### Excerpted text
******
Showing posts with label Orang Utan Comics. Show all posts
Showing posts with label Orang Utan Comics. Show all posts

Tuesday, 8 November 2016

The Importance Of Being Illisia

Much has happened since I last contributed to this Blog. Too much… I honestly had no clue where to start with “catching every one up” after my absence, but after a lot of thinking, I find a common theme between many of the events that have occurred, and that theme is me.

Now, I know that when writing an auto-biographical Blog, the theme is always going to be me*, but what I am writing about today is more specific than that. It is about my identity, my “sense of self”, what makes me, me.

So, without further ado, I am going to rewind time to just after my last Blog post, when I visited my local comic book convention – Kaoticon – against my better judgement, facing my fears and attempting professionalism** above personal difficulties…

- - - -

I shall likely go into more detail in another post, but the convention experience can be “summed-up” thusly; my heart spent almost the entire day racing and feeling a “burning” sensation, I spent the first half-hour of my time at the event locked away in the lavatory until Mark [Sutton, housemate and friend] came to fetch me and convince me to leave, and I did not get a chance to speak with Ian [Sharman] (ex-boyfriend of my predecessor and professional comic book writer, hence he was a Guest at the event) as he left rather early-on due to the seemingly failed nature of the convention.

However, I did do many interviews and take many photographs for journalistic purposes, and finally, I was able to speak with one David Birchington who wrote Brodie’s Law, a comic book for which Cherie was a “booth babe” and fan.  Over-all, the day left me feeling uncomfortable and confused, but also relieved that I “did it”, that I faced Cherie’s past “head-on” and survived to “tell the tale”, “so-to-speak”...

- - - -

Now fast-forward a week, and I am visiting Leeds to see two very old friends of mine who I have a very complex history with… They get their own post, so now is not the time, but needless-to-say the whole experience was a minefield of emotions, both positive (mostly) and negative.

Prior to leaving for Leeds, I had a huge disagreement with my two housemates, a nervous breakdown – the first I have had in upwards of two years – and no sleep. Due to this, I failed to order my prescription of pain killers and anti-depressants for the week away, which left me in pain, and suffering from withdrawal…

Withdrawal from anti-depressants of this strength causes vast changes in behaviour and many symptoms that did nor priorly exist before being prescribed the medicine. For me, this meant paranoia, delusions, lots of tears, yelling, swearing, snapping, insults and all manner of most uncharacteristically Illi-ish actions that I am not proud of.
******
### Problem set
**a.** Summarize the blog post in two sentences.
**b.** Transcribe the blog post word for word, starting with "The Importance Of" and going on through "theme is me.".

(Saved data entries)
******
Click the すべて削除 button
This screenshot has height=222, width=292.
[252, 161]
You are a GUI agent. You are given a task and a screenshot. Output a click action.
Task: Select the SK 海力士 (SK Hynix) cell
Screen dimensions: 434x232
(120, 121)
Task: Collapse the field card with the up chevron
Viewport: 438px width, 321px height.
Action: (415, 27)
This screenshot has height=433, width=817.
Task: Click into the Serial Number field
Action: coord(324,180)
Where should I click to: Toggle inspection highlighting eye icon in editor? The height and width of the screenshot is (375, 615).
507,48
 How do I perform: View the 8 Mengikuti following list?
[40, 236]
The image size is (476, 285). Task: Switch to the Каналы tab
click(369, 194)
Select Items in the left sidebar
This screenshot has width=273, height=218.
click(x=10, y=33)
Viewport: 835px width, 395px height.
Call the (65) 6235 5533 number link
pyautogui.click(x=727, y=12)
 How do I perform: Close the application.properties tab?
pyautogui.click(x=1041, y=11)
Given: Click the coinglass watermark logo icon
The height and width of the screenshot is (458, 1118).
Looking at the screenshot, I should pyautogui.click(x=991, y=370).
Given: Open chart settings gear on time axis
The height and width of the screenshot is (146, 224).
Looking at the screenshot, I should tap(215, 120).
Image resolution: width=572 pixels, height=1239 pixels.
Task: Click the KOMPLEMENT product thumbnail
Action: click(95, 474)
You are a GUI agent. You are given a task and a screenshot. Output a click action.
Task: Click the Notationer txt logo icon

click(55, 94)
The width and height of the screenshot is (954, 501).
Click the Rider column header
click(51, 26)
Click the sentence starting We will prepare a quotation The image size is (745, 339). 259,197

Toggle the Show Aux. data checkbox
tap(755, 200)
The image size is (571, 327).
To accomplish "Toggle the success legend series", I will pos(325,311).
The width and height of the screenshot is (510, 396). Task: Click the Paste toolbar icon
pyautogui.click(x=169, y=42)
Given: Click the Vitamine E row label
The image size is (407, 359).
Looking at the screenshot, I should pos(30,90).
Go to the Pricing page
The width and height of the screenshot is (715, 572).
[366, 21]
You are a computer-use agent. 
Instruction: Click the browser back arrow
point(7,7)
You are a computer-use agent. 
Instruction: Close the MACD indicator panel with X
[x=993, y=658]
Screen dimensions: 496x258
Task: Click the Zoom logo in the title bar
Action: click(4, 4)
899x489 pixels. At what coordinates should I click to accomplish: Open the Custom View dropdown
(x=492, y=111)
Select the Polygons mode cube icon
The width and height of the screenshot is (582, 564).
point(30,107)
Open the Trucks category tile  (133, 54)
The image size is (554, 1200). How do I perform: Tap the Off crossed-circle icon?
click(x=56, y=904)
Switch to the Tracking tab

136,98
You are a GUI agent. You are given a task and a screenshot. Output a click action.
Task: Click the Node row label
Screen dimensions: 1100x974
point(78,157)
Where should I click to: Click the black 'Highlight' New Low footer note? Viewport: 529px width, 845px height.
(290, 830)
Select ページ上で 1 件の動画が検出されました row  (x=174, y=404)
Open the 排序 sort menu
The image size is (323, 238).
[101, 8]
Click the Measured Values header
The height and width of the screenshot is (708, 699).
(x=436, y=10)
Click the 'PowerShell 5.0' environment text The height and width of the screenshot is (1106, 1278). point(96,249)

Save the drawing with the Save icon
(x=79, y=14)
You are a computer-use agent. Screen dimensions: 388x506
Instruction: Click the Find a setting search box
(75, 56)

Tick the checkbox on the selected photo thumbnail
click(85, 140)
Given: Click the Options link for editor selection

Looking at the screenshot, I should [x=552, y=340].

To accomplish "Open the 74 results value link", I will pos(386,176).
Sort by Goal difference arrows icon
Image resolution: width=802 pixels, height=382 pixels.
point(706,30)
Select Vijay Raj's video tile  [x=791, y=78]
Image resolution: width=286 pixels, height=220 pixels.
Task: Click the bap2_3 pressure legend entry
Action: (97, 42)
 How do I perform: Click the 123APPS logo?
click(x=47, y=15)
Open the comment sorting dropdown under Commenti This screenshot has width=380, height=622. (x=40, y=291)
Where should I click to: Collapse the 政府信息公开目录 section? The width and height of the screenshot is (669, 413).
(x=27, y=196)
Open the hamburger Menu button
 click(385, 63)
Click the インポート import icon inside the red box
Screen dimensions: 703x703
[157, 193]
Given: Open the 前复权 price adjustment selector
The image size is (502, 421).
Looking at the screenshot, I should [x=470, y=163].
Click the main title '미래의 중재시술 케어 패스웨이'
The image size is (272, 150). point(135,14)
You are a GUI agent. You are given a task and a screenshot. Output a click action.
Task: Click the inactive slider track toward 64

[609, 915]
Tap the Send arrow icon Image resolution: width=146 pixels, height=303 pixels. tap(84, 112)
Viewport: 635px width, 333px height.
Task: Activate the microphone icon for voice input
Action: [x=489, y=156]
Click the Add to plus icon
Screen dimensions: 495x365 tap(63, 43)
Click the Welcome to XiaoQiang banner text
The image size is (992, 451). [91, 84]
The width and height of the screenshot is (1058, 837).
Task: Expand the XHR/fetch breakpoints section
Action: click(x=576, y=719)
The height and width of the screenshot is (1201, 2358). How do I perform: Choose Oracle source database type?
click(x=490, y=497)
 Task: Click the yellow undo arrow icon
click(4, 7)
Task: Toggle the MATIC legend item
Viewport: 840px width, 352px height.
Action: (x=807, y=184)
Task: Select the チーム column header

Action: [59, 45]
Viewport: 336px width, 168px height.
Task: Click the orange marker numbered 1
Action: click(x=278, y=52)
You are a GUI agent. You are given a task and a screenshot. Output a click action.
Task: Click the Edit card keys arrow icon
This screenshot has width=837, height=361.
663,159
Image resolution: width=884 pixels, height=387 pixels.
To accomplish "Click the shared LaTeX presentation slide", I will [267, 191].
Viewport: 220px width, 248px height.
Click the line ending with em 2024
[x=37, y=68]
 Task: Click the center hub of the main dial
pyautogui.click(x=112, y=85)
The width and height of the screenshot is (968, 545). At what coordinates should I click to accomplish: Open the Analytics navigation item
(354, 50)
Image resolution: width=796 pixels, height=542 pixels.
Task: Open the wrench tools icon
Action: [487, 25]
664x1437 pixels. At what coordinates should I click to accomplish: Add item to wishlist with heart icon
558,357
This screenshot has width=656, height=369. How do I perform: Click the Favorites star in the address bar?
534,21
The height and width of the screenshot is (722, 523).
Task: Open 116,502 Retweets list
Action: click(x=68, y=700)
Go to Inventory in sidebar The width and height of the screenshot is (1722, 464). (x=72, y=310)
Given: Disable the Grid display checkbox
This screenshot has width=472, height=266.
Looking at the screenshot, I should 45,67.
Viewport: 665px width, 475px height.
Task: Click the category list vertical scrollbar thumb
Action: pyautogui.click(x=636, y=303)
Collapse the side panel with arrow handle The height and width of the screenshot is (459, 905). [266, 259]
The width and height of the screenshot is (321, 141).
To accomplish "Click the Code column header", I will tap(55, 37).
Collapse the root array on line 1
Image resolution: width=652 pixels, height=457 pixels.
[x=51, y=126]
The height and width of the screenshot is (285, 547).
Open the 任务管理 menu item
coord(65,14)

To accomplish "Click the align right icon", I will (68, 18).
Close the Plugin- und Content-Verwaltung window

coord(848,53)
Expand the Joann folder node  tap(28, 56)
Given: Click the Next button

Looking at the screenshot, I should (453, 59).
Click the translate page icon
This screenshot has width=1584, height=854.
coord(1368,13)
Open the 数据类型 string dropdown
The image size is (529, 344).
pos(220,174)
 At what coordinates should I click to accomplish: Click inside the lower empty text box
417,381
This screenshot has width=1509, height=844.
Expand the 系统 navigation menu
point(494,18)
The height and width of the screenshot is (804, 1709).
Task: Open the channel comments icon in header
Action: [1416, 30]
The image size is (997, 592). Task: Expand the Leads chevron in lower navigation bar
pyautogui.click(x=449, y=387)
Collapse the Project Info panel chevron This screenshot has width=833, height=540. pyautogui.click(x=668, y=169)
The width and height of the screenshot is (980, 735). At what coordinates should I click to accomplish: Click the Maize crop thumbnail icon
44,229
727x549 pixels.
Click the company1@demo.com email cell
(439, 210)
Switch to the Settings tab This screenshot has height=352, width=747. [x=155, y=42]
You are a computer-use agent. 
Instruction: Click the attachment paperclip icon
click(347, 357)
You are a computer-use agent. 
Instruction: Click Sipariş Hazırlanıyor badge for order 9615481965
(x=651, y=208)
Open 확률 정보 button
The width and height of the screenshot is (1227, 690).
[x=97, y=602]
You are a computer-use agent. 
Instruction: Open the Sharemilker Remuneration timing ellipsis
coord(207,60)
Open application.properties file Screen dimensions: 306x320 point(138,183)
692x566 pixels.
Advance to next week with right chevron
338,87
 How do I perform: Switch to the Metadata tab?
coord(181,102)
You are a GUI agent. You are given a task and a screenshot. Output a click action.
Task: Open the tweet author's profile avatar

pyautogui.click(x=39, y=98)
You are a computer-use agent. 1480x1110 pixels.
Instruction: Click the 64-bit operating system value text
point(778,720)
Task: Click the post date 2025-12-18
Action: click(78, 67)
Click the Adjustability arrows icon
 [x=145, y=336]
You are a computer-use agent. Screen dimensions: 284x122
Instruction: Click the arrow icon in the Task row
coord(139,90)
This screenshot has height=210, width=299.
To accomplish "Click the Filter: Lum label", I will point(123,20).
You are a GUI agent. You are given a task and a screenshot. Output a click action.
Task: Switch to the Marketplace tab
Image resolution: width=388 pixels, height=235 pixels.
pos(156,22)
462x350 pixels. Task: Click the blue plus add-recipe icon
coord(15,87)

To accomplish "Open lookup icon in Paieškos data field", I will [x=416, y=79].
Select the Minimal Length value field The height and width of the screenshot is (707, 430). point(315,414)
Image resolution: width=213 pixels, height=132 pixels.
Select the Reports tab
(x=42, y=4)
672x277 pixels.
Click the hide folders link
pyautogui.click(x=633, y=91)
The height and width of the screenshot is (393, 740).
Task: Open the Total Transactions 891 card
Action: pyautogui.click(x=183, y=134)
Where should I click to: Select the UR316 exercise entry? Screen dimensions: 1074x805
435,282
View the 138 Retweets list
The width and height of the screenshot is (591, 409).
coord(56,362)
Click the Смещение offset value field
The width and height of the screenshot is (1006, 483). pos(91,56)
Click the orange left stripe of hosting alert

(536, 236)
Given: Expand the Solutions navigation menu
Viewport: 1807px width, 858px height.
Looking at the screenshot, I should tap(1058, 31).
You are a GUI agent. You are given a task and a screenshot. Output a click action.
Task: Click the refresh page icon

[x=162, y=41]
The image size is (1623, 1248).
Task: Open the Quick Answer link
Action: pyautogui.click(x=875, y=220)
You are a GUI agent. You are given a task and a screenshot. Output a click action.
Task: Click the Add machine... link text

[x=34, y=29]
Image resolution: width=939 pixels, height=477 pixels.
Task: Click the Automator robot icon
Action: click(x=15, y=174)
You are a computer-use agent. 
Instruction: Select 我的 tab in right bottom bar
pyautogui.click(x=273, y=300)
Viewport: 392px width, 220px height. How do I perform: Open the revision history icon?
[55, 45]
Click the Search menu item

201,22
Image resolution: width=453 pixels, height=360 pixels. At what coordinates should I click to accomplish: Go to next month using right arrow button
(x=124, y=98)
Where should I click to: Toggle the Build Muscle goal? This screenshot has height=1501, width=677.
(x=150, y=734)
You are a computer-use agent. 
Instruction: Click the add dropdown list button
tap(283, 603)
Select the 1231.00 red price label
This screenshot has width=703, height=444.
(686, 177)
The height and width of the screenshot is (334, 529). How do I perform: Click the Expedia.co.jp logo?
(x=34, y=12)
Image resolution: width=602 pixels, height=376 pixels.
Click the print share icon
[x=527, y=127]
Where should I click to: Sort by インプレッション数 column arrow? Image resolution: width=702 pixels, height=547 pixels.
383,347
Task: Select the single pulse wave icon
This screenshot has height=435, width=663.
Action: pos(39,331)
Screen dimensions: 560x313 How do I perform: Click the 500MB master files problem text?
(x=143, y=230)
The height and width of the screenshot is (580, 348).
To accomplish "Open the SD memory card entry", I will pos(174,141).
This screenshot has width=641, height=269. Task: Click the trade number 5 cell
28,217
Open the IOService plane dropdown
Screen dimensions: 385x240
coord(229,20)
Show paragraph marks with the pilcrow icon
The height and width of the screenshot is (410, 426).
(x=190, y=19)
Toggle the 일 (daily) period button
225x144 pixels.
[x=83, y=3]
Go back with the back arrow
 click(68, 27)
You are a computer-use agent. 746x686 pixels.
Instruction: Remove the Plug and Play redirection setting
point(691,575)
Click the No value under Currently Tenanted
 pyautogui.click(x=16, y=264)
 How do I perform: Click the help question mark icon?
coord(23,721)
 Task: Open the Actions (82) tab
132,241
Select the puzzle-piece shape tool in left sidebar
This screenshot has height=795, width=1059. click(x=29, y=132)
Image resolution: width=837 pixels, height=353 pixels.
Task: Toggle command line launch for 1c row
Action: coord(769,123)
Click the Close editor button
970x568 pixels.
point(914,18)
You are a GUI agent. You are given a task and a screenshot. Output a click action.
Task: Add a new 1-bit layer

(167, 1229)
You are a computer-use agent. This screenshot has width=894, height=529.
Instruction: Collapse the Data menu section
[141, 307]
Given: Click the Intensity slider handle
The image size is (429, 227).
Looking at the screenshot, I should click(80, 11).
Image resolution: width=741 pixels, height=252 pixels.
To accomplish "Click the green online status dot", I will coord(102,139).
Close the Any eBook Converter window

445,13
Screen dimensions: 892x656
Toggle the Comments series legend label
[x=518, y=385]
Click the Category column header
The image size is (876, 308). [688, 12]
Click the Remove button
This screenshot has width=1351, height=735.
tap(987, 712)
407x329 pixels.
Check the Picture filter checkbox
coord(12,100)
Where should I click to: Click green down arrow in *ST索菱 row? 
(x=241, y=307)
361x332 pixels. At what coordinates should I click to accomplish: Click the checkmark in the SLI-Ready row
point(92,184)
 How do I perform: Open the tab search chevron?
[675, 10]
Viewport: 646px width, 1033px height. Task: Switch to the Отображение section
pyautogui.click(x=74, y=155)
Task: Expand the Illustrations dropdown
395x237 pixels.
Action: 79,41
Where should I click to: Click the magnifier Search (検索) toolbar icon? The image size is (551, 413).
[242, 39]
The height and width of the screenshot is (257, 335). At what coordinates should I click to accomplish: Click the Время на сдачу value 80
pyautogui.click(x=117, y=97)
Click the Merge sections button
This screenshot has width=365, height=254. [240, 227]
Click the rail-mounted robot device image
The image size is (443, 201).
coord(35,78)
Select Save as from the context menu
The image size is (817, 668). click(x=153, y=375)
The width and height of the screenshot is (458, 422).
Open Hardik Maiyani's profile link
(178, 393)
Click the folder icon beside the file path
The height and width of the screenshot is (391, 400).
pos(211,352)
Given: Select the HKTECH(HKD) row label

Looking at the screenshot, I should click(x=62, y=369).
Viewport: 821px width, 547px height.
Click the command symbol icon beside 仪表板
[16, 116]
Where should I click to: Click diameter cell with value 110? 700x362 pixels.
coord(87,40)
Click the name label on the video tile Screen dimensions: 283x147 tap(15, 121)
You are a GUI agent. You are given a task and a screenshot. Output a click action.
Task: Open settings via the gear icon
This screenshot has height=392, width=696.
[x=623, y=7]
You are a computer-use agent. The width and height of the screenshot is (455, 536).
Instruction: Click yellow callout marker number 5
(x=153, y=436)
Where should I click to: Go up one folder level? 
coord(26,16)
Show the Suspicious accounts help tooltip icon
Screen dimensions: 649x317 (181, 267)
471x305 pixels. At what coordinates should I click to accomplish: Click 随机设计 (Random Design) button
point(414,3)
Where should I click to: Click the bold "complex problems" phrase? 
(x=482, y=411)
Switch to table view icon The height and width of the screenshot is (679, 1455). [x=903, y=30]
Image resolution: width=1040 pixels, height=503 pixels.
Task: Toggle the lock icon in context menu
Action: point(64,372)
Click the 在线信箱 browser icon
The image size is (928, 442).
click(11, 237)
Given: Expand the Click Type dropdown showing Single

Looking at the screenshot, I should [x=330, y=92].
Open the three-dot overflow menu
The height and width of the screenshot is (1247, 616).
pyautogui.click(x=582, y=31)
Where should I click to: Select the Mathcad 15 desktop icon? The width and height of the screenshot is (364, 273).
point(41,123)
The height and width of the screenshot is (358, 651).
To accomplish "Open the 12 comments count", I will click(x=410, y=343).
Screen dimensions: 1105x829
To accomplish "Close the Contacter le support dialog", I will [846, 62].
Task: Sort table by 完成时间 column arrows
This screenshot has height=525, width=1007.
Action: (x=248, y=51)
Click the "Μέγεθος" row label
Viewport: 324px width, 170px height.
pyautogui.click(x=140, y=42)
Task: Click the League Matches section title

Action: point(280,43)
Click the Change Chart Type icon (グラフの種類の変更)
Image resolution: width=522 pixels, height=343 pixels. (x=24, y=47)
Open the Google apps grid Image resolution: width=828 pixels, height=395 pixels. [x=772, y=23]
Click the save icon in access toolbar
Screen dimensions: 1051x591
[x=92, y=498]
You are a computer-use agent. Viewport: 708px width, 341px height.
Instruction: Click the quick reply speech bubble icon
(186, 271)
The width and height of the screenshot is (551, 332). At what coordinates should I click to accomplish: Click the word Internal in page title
******
### Answers for this exercise
**a.** The writer returns to the blog after an absence and frames recent events around a common theme of identity and "sense of self," beginning with a difficult visit to the Kaoticon comic book convention that left the writer uncomfortable and confused but relieved to have faced Cherie's past. A week later came a trip to Leeds to see two old friends, preceded by a disagreement with housemates, a nervous breakdown and a missed prescription that led to pain and antidepressant withdrawal with symptoms such as paranoia, delusions and yelling.

**b.**
The Importance Of Being Illisia

Much has happened since I last contributed to this Blog. Too much… I honestly had no clue where to start with “catching every one up” after my absence, but after a lot of thinking, I find a common theme between many of the events that have occurred, and that theme is me.